>> Begin Supplied records
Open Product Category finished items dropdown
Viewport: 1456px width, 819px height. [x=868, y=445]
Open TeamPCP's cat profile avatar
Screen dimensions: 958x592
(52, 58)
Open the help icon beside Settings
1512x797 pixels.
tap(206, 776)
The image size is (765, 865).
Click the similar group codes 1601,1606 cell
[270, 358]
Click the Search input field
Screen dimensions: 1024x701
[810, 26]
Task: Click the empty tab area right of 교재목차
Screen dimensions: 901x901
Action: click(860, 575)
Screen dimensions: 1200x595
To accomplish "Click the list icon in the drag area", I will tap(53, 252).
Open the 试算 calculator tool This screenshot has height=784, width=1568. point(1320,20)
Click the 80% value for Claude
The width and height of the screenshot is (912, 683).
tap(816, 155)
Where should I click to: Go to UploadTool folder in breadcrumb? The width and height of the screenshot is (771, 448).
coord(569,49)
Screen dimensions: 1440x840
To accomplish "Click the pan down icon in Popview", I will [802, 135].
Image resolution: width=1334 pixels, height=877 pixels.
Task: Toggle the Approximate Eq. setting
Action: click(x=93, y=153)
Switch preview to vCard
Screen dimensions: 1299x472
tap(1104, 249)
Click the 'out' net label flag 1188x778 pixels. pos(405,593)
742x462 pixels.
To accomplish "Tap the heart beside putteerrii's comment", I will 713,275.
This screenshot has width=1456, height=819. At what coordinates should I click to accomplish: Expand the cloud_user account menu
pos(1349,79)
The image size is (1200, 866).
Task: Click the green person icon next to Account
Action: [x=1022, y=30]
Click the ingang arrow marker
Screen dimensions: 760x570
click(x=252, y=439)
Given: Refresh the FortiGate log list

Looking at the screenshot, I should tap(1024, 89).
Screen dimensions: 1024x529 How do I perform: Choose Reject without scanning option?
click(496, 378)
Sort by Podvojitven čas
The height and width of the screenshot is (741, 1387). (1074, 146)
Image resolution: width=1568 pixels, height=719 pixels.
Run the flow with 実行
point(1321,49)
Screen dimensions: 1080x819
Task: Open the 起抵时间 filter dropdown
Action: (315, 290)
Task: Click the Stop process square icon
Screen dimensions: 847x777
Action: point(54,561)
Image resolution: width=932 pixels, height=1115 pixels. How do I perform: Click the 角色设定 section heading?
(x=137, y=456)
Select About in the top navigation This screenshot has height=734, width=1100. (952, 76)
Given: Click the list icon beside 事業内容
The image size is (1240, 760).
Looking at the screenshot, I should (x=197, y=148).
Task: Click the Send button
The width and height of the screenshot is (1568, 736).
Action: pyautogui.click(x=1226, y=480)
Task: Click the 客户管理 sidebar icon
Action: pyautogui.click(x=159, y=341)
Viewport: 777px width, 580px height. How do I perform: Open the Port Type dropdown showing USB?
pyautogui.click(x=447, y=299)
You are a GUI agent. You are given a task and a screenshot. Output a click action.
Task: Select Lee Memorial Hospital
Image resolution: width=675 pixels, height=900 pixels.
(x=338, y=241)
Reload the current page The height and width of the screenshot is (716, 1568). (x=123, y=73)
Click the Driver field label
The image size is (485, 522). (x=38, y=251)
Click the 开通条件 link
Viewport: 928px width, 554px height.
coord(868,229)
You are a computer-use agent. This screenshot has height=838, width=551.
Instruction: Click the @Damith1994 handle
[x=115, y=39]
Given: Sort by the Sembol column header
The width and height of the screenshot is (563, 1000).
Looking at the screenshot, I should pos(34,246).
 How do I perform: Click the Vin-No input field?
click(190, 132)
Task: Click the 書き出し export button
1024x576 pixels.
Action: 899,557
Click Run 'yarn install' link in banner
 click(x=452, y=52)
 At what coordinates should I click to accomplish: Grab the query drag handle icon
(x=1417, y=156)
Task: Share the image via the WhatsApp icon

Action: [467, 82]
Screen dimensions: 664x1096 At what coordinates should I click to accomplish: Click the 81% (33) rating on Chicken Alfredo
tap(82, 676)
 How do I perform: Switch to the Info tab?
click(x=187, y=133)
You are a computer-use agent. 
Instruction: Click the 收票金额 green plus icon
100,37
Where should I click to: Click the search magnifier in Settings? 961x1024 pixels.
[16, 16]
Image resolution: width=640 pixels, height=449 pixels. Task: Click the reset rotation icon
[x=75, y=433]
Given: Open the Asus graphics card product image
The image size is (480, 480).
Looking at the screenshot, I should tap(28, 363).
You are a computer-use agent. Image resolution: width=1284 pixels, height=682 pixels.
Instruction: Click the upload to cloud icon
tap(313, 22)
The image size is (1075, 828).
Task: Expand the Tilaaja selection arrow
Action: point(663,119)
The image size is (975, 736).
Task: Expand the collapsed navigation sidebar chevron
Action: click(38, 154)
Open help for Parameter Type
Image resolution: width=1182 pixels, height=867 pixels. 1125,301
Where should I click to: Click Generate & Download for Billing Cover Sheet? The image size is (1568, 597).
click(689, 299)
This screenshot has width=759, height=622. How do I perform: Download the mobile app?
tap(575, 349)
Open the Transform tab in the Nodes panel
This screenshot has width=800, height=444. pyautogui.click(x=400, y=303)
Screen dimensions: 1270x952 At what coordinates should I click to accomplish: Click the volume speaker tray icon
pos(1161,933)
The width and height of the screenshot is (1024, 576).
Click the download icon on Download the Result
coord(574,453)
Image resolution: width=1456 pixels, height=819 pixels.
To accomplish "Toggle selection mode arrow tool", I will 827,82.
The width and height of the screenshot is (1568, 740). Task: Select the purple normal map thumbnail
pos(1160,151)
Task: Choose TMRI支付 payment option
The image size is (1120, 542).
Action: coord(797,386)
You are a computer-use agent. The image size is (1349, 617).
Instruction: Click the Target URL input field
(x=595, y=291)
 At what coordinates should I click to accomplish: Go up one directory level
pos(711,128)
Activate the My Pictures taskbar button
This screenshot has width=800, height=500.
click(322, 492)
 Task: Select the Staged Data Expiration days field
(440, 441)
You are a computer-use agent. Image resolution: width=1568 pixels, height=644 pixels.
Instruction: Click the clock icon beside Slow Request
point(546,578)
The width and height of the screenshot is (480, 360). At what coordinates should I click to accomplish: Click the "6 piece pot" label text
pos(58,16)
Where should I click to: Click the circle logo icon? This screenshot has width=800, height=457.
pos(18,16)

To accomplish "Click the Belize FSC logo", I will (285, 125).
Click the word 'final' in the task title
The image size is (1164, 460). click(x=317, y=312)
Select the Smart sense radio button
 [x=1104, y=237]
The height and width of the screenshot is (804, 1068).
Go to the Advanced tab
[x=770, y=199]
>> End Supplied records
Please repeat the lines starting at the line that contains "Task: Click the Stop process square icon" and ending at the line that contains "coord(868,229)", replacing "Send button" with "Submit button" and changing nothing else.

Response to this task:
Task: Click the Stop process square icon
Screen dimensions: 847x777
Action: point(54,561)
Image resolution: width=932 pixels, height=1115 pixels. How do I perform: Click the 角色设定 section heading?
(x=137, y=456)
Select About in the top navigation This screenshot has height=734, width=1100. (952, 76)
Given: Click the list icon beside 事業内容
The image size is (1240, 760).
Looking at the screenshot, I should (x=197, y=148).
Task: Click the Submit button
The width and height of the screenshot is (1568, 736).
Action: pyautogui.click(x=1226, y=480)
Task: Click the 客户管理 sidebar icon
Action: pyautogui.click(x=159, y=341)
Viewport: 777px width, 580px height. How do I perform: Open the Port Type dropdown showing USB?
pyautogui.click(x=447, y=299)
You are a GUI agent. You are given a task and a screenshot. Output a click action.
Task: Select Lee Memorial Hospital
Image resolution: width=675 pixels, height=900 pixels.
(x=338, y=241)
Reload the current page The height and width of the screenshot is (716, 1568). (x=123, y=73)
Click the Driver field label
The image size is (485, 522). (x=38, y=251)
Click the 开通条件 link
Viewport: 928px width, 554px height.
coord(868,229)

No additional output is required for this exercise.